SOURCE PASSAGE |
Start of Block
2011-02-28

literals with type-defined syntax

2.28: adda/dstr/literals with type-defined syntax:
. one way to allow custom syntax
-- elegantly, without a bolt-on --
is to say that types can define
their own literal reader;
ie, a mini' type-specific compiler .
. this allows the grammar of literals to be
something other than a composite of native types,
defined instead as whatever is accepted
by the type's reader .
. during the adda.compiler's first pass,
it sorts out what's adda code
from what is either a string literal,
or a type-specific literal
having a reader-defined grammar .
. in subsequent passes,
it then uses the appropriate reader
to complete the translation of literals .

. a custom reader is not a security threat;
because while it is returning adda binary code,
that code itself is not runnable;
it must still be translated by trusted app's .

. if a type defines more than one reader,
then not mentioning a reader simply calls the default .
it can also be explicit in the usual way:
eg, .t`yet-another-reader
is a reader belonging to type t .

. the pattern:  x.anytype = "(...)
results in calling anytype's default reader
-- just as with: x.string = "(string's literal);
( notice .string's default reader
doesn't have to be trivial;
in c.lang, the reader treats "(\)
as an escape character;
eg, \n -> newline, \t -> tab, ... ).

. to help adda readily identify
all the type-defined syntax readers,
they should all return the same special type,
say, .addb (adda binary),
so then in type t's interface,
any functions of type .addb
will be registered as readers for type t;
eg,
( read(x.$).addb
, another-style(x.$).addb, ...)

. a quote lexeme -- '{}, '[], '() --
means do a read (translate text to adda code)
End of Block
DIRECTIVE 1 |
Repeat everything in the note on type-defined literal syntax from "results in calling" down to "newline, \t -> tab, ... ).", with both ends included.

MATERIAL SUPPLIED |
Start of Block
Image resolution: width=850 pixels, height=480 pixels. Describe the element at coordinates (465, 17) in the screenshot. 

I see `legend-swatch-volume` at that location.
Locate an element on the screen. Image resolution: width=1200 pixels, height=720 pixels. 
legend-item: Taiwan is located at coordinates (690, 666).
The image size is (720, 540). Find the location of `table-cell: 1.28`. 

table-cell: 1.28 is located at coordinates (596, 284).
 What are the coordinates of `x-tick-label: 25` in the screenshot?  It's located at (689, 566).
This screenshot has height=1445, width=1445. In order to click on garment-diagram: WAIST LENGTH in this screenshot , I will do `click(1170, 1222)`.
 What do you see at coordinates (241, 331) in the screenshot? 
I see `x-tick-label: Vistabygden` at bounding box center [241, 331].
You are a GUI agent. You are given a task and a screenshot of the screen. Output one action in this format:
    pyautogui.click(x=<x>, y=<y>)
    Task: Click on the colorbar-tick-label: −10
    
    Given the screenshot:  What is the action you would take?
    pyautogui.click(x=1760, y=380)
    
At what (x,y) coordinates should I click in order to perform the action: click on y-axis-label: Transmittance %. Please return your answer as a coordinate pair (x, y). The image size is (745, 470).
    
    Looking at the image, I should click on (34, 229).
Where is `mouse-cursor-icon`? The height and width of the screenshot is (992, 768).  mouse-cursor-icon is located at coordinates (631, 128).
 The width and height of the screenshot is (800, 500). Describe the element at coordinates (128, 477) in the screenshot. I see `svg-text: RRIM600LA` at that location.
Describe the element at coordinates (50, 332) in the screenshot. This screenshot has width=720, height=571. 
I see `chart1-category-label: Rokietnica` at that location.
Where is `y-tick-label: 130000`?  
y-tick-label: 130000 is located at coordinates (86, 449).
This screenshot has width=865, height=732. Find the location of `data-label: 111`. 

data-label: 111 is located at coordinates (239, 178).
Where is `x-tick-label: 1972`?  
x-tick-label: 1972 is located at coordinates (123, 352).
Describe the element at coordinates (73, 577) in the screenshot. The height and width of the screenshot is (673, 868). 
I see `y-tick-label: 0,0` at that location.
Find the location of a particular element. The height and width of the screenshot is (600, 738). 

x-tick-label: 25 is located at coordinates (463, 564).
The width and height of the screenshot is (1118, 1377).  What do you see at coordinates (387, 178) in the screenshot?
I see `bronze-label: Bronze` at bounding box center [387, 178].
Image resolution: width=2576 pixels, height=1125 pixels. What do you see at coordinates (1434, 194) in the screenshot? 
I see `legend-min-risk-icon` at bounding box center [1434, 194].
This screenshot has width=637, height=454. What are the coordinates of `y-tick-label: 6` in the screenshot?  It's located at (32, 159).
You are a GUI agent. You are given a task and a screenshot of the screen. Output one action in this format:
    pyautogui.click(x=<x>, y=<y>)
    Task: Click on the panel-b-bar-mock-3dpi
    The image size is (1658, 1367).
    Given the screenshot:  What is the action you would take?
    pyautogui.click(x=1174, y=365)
End of Block
DIRECTIVE 2 |
Reproduce everything in the listing from the line containing "Find the location of a" down to the line containing "This screenshot has width=637, height=454.", with both of those lines included.

ANSWER BOX 1 |
results in calling anytype's default reader
-- just as with: x.string = "(string's literal);
( notice .string's default reader
doesn't have to be trivial;
in c.lang, the reader treats "(\)
as an escape character;
eg, \n -> newline, \t -> tab, ... ).

ANSWER BOX 2 |
Find the location of a particular element. The height and width of the screenshot is (600, 738). 

x-tick-label: 25 is located at coordinates (463, 564).
The width and height of the screenshot is (1118, 1377).  What do you see at coordinates (387, 178) in the screenshot?
I see `bronze-label: Bronze` at bounding box center [387, 178].
Image resolution: width=2576 pixels, height=1125 pixels. What do you see at coordinates (1434, 194) in the screenshot? 
I see `legend-min-risk-icon` at bounding box center [1434, 194].
This screenshot has width=637, height=454. What are the coordinates of `y-tick-label: 6` in the screenshot?  It's located at (32, 159).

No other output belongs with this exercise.